You made me love winter.
You made me love watching snow softly fall past the dashboard, in a different world when everything was quiet. You held my hand because of the cold, and traced circles. “Can’t Take My Eyes Off You” shuffled on, and you would begin your terrible singing to me. You grabbed your phone and sang into it, as if performing onstage. It was really bad, so I told you to “staaaap,” but you didn’t, you just kept smiling. I laughed so hard my head fell back, and my eyes squinted real small.
When we were done, we drove back to my house to watch your favorite movies. I’d listen to you talk, drinking in your words, watching your pupils expand. The way your face lit up when talking about specific shots or scenes made my love grow not only for you, but for your interest as well. I never knew I’d obtain more passions than I already had.
It wasn’t long until I found myself using words or phrases I only ever heard from you. I also found myself laughing or smiling like an idiot whenever I caught myself in the act. We traded habits, both good and bad. You were becoming a part of me, and I let it happen.
For the first time in a while, winter was my favorite season again. I had good memories replacing the old, damaged ones. Like the time it snowed so much you made me stay in the passenger seat when arriving at my house.
“Don’t move, stay right here.” You turned off the ignition.
“Just trust me.”
I wasn’t sure what you had in mind until I saw you shuffling over to my side of the car. You opened my door and motioned your hands to lift me.
“I know how to walk,” I laughed.
“Yeah, but you’re gonna get all wet.”
“C’mon, just let me be cute.”
I couldn’t stop staring at your cheesy smile. I thought the situation was dumb, but let you continue anyway. You picked me up bridal-style, and I wrapped my arms around you, pulling myself closer into your warmth. You smelled of cologne and gum, and I never wanted it to go away. We trudged through the snow, laughing so hard you nearly dropped me.
Moments like that helped me forget about those winter nights with my mom. The nights she’d pretend our family was still perfect. When she’d scream about how my dad was Satan himself. Or when she called the cops on my brother and me for not behaving “well enough.” Divorce makes people crazy.
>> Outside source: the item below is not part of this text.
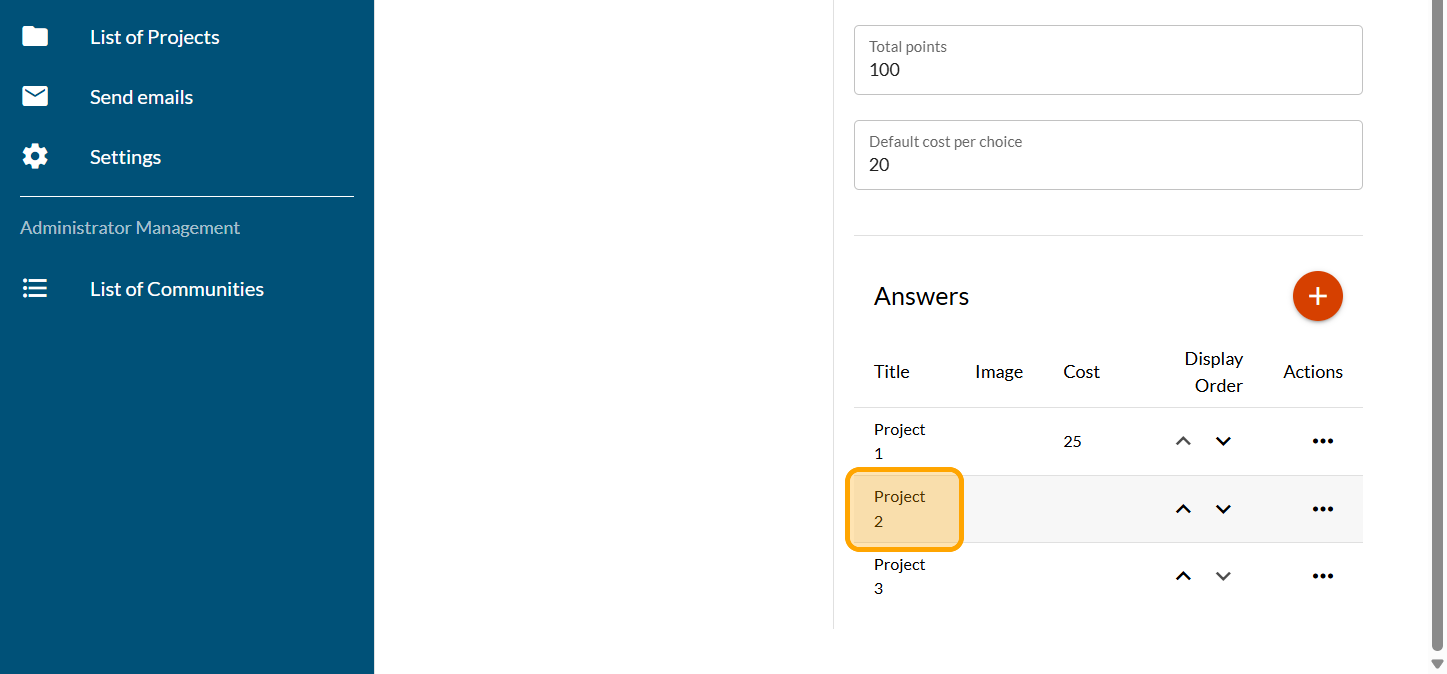Focus the Default cost per choice field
But time with you made me forget the mess and focus on the good given to me.
Months later, I should have noticed.
I should have noticed those three words becoming more and more distant. I should have noticed the way you talked about her¾the same way you used to talk about me. I guess I was too busy falling to pay any attention.
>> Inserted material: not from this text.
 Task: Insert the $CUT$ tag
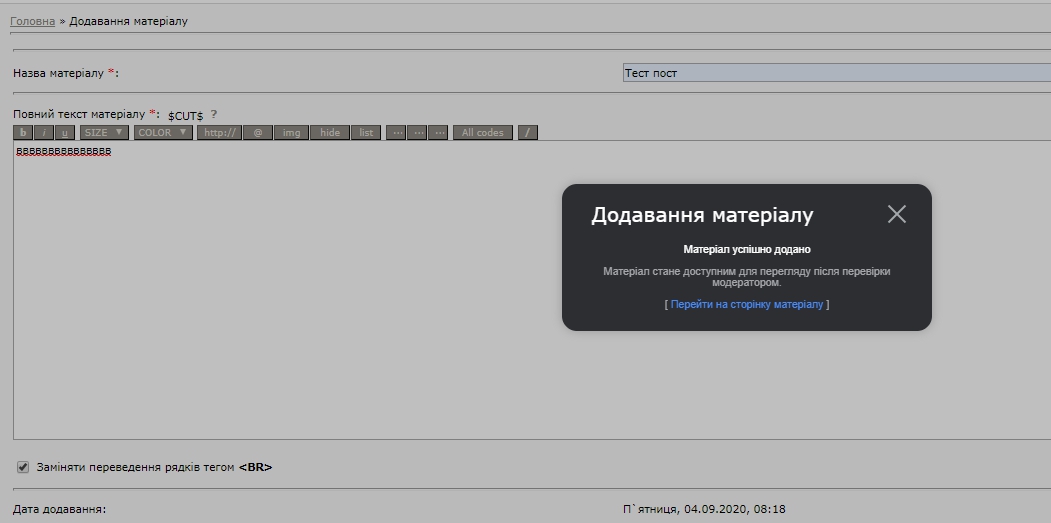coord(185,116)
Once I put the pieces together, I asked. You denied. Said my jealousy was showing.
I should have known better when the excuses flooded in:
“Sorry, I can’t. Sky needs me tonight, family stuff.”
“We still on for the movies?”
“Sorry, I have a lot of homework. Maybe tomorrow?”
“It’s been a while, do you want to talk tonight?”
“I would love to, but I’m actually about to go to bed.” When in reality, you were going out.
From then on, I’d overanalyze every moment, every sign. I did everything I could to save it, but in the end, I knew I wasn’t enough. Even now, I sometimes wonder if I ever was.
I figured when it ended I would have felt prepared. I mean, I knew it was coming. Instead, I felt heavy and empty all at the same time. I was drowning above the water. When you left, you took all the simple joys with you. You stole parts of me I didn’t know existed until now.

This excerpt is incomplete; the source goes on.